On the face of it, LB's argument looks unanswerable. But  from what I 
remember of students in the dome (not all of them) is that there was
a lot of 
sheer laziness and dopiness around. What some of them needed was a
good 
kick in the backside and a reminder to actually do the practice. In
my 
experience, if you do seize on the tiniest impulse to move around and
to hop, 
that actually does get the bliss moving around inside you, and this
promotes 
more of the stuff. It jump starts you, so to speak, so you're no
longer just sitting 
there like a big lump of inert matter. So while grading students on
how much 
they hop may seem senseless and a distortion of the teaching, it may
in fact 
wake people up and possibly do some good. 

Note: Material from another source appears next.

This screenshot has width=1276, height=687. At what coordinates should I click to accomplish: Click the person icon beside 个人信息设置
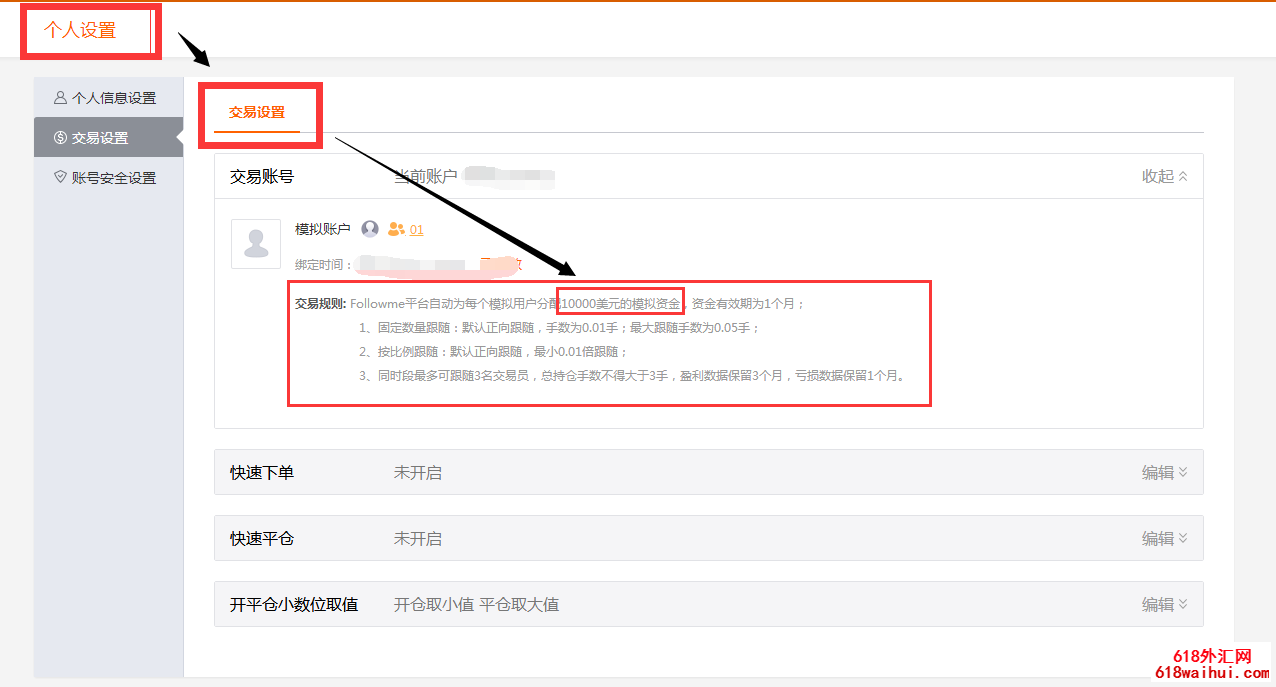coord(60,98)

--- In [email protected], "L B Shriver"
<[EMAIL PROTECTED]> wrote:
 Meanwhile, certain fundamentals of The Knowledge have actually been 
> compromised by the University. For example, the principle of
innocence in 
practice—
> absolutely foundational as far as I'm concerned—was completely
trashed by 
the practice of 
> grading students on their performance in the Domes, where they are 
observed by faculty 
> and accorded a performance rating based on how much they hop. Does 
anyone seriously 
> believe that a student who hasn't hopped until the last minute of
the session 
won't jump 
> up and down once or twice for the sake of the grade?